**Information supplied**
###

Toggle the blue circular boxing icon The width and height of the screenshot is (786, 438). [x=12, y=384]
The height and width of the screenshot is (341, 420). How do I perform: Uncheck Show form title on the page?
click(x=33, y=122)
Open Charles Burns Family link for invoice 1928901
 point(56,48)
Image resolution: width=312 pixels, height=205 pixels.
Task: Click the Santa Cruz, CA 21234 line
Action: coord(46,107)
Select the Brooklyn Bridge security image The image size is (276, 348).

###

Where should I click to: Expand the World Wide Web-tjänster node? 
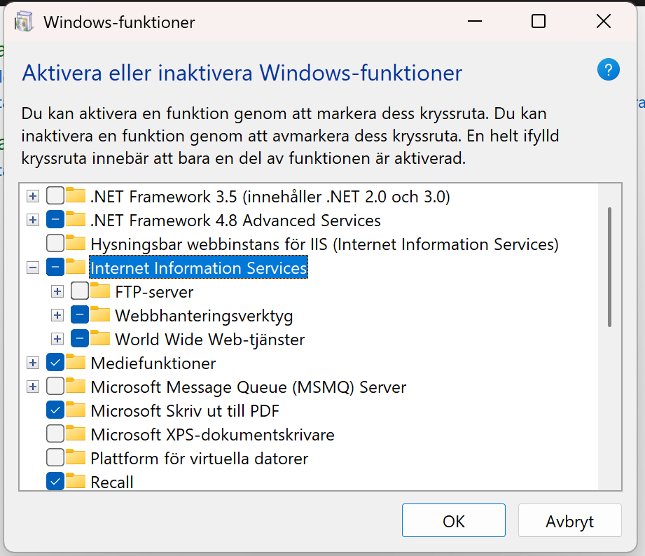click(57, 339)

###

**Requirement**
What you return must be the lines above that run from the line with "The height and" to the line with "Select the Brooklyn", inclusive, each copied exactly.

**Answer to this problem**
The height and width of the screenshot is (341, 420). How do I perform: Uncheck Show form title on the page?
click(x=33, y=122)
Open Charles Burns Family link for invoice 1928901
 point(56,48)
Image resolution: width=312 pixels, height=205 pixels.
Task: Click the Santa Cruz, CA 21234 line
Action: coord(46,107)
Select the Brooklyn Bridge security image The image size is (276, 348).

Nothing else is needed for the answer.